HEALTHY BALANCE SHEET
Lankau, 53, says the company is already adding to its product list to lessen the impact of a Lidoderm knockoff. For instance, Endo agreed to pay up to $115 million in mid-October to purchase RxKinetix Inc., which is developing a drug for mouth sores that cancer patients often get while undergoing radiation or chemotherapy. Endo is also pressing the FDA to reconsider its timetable for a generic Lidoderm.
The mood at the company's Chadds Ford (Pa.) headquarters, near Philadelphia, is far from desperate. Endo is America's biggest pure play in pain medication today. It was spun off from DuPont in 1997 in a leveraged buyout led by the unit's president, Carol A. Ammon. She stayed on as CEO until May, 2005, when Lankau, a drug industry journeyman, took over. Endo went public in mid-2000 at 11.38 a share. Today, the company has a remarkable balance sheet for an early-stage drug company: $675 million in cash and no long-term debt.
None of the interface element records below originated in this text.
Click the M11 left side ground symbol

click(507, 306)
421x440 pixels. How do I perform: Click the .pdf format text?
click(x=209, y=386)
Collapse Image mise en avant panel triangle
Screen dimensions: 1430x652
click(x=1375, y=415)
While Endo sells a half-dozen branded pain drugs such as Percocet and Percodan, plus a generic version of OxyContin, it was the launch of Lidoderm in 1999 that transformed the company. The product, an adhesive patch laced with a numbing agent called lidocaine, was approved for pain caused by shingles, a viral infection that afflicts some 750,000 adults in the U.S. a year. Almost immediately, doctors began prescribing it for all sorts of other ailments, from lower back pain to tennis elbow and plain old sore muscles. More than half of Lidoderm prescriptions are now for non-FDA-approved treatments.
In some medical practices, the ratio is even more skewed. Dr. Louis D. Bojrab, a principal at Michigan Pain Specialists in Ann Arbor, figures that for every Lidoderm prescription he writes for shingles, he writes nine more for other conditions. Bojrab says he dispenses Lidoderm so liberally because it is safer than pain pills, since it doesn't enter the bloodstream. The patch also lasts up to 24 hours and can be used repeatedly without worries about abuse or addiction. "It's a unique product," he says. "We use it for a lot of purposes."
YOUR ACHING BACK
This wide-ranging usage appears to be perfectly legal. Drug vendors cannot urge doctors to prescribe products for anything but treatments authorized by the FDA. But sales reps can give doctors materials showing effectiveness in other studies. For Lidoderm, that includes trials showing the patch is effective on backaches and pain associated with diabetes and osteoarthritis.
Such details are at the core of Endo's campaign to "build the medical story," as Lankau puts it. And it's working. In 2004, Lidoderm accounted for 50% of Endo's $615 million in revenues. Next year the patch will make up 64% of the $980 million total even as Lidoderm's sales growth slows to 15%, Nachman predicts.
Opana, approved last June, was supposed to reduce Endo's exposure to the patch. To help promote the new drug this past fall, Lankau added 220 people to its sales force, a 60% increase. Yet through the third quarter, the company booked no sales for Opana, and it is no longer making any predictions about the drug's sales through the end of the year.
Despite Opana's slow start, analyst Megan Murphy of Lazard Capital Markets believes it will bring $130 million in sales next year. The company is also counting on help from Frova, a pill for menstrual migraines that is expected to get broader FDA approval in mid-2007. And in 2008, Endo may get the green light for Rapinyl, a fast-dissolving pain pill for cancer patients.
Clearly, demand for pain medication is rising, and companies that come up with effective remedies will be in a sweet spot. But since brand-name products are where the real money is, Endo needs to hold on to Lidoderm as long as it can.